_EXTRACTED MATERIAL_.
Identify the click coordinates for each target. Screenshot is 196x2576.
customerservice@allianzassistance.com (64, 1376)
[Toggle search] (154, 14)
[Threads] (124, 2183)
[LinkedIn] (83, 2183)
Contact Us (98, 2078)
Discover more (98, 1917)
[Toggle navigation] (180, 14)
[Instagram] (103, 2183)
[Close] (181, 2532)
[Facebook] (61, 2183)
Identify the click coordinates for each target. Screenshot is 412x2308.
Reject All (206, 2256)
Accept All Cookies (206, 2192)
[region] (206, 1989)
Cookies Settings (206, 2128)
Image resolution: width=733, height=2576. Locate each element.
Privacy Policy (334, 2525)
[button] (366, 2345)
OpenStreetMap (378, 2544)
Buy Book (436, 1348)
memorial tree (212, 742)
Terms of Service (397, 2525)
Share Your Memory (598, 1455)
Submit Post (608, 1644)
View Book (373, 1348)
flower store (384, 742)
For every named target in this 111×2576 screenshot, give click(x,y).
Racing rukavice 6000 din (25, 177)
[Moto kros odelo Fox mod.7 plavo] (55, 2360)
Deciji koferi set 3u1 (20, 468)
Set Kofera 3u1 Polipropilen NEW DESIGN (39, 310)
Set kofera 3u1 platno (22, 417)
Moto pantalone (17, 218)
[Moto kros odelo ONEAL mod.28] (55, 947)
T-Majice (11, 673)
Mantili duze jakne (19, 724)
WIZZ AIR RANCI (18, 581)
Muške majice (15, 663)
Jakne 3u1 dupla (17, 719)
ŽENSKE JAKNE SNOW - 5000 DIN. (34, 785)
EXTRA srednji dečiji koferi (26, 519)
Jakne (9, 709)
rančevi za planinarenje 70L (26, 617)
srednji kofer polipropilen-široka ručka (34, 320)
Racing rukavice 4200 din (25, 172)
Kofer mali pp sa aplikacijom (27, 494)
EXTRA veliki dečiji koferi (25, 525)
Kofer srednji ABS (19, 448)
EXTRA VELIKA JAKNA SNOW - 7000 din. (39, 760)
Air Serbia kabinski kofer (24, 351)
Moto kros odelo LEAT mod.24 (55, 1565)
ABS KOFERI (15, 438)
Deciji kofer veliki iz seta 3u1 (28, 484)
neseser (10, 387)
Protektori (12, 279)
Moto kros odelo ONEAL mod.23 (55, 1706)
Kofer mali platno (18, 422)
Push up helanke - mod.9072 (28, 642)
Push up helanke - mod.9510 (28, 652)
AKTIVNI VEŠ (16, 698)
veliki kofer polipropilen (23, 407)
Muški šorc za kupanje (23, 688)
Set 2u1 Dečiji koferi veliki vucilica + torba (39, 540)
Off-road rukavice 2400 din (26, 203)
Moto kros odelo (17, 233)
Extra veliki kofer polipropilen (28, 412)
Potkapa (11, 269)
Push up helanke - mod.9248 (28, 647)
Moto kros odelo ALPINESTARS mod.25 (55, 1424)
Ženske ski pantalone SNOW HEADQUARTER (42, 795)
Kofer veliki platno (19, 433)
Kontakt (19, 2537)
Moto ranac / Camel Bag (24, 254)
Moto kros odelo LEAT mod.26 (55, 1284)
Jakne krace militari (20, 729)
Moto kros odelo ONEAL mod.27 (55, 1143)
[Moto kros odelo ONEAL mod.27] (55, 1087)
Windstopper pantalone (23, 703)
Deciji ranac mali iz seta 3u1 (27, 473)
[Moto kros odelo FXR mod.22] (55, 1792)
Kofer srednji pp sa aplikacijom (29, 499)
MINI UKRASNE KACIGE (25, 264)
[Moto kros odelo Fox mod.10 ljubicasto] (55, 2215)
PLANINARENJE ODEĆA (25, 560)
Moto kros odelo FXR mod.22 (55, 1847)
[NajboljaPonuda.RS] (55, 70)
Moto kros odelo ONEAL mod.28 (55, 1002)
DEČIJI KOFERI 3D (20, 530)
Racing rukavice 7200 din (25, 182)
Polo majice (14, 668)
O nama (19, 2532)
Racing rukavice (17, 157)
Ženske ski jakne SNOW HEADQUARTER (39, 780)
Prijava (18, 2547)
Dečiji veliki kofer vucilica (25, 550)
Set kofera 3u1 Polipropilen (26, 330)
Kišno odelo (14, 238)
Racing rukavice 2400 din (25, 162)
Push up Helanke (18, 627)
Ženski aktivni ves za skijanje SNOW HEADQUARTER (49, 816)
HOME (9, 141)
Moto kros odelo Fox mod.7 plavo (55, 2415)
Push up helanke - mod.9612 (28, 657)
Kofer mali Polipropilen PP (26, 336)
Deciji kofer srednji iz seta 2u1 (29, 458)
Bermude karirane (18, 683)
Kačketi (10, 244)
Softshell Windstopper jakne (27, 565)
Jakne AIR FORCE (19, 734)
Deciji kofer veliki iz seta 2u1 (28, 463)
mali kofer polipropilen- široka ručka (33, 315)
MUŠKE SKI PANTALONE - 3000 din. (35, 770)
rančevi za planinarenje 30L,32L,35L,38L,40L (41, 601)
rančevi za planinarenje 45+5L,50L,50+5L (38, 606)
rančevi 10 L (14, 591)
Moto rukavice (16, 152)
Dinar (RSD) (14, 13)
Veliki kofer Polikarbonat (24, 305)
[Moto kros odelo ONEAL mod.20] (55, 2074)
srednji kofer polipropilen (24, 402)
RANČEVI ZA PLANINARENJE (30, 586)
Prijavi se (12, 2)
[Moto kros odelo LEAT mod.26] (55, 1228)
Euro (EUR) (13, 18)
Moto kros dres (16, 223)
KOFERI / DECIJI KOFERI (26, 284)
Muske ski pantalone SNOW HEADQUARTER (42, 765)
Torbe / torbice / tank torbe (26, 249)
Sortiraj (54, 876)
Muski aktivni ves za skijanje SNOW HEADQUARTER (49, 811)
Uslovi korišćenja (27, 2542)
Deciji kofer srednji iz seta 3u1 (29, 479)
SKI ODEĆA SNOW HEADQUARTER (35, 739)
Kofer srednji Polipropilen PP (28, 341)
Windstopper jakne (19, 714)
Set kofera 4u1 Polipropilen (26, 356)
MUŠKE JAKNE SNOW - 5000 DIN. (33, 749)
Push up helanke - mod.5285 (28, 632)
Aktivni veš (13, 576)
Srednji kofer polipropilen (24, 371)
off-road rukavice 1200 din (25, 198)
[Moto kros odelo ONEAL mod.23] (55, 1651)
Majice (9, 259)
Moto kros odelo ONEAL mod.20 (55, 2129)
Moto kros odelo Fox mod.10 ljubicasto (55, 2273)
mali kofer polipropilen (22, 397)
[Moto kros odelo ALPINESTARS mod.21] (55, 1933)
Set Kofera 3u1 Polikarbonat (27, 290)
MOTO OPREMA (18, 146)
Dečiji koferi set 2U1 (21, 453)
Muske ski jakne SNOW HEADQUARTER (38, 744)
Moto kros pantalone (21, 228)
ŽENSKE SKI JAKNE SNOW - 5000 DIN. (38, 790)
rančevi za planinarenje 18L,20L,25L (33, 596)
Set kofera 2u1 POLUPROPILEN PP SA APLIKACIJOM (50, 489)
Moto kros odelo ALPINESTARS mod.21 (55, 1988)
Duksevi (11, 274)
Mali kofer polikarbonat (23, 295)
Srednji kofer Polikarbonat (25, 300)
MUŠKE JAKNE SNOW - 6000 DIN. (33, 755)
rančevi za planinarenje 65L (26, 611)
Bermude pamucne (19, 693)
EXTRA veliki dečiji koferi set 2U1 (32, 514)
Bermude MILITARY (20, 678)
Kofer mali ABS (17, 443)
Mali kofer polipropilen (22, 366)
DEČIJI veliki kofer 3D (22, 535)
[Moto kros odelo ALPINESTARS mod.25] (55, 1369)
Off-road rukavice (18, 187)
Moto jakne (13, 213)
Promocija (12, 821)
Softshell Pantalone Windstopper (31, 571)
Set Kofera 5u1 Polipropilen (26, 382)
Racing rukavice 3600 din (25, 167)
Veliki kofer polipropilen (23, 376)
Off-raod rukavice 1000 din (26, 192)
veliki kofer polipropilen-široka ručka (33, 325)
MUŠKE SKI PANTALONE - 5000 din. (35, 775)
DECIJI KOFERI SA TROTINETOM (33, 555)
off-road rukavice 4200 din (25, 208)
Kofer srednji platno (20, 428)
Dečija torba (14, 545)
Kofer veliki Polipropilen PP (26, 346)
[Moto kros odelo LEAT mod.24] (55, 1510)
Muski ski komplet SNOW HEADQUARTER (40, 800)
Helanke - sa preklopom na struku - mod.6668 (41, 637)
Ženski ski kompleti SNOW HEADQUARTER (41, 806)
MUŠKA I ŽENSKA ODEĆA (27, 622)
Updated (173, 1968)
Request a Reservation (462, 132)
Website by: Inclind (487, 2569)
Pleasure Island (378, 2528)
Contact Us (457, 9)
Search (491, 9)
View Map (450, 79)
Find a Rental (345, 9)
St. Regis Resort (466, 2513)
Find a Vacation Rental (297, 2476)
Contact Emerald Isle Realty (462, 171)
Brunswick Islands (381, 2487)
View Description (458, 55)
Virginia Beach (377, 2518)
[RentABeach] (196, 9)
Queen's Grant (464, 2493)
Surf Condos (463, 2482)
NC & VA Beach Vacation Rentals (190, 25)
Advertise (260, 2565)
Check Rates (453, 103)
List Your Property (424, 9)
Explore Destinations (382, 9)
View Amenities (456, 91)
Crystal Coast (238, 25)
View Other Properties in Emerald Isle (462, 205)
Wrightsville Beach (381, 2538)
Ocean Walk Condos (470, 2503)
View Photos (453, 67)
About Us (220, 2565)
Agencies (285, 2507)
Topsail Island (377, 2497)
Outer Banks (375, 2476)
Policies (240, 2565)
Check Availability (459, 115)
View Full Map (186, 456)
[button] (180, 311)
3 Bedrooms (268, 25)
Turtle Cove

_TASK REQUIREMENTS_. Reproduce exactly, and with no other material, the lines between those holding "Request a Reservation (462, 132)" and "Crystal Coast (238, 25)", inclusive.

_WRITTEN SOLUTION_.
Request a Reservation (462, 132)
Website by: Inclind (487, 2569)
Pleasure Island (378, 2528)
Contact Us (457, 9)
Search (491, 9)
View Map (450, 79)
Find a Rental (345, 9)
St. Regis Resort (466, 2513)
Find a Vacation Rental (297, 2476)
Contact Emerald Isle Realty (462, 171)
Brunswick Islands (381, 2487)
View Description (458, 55)
Virginia Beach (377, 2518)
[RentABeach] (196, 9)
Queen's Grant (464, 2493)
Surf Condos (463, 2482)
NC & VA Beach Vacation Rentals (190, 25)
Advertise (260, 2565)
Check Rates (453, 103)
List Your Property (424, 9)
Explore Destinations (382, 9)
View Amenities (456, 91)
Crystal Coast (238, 25)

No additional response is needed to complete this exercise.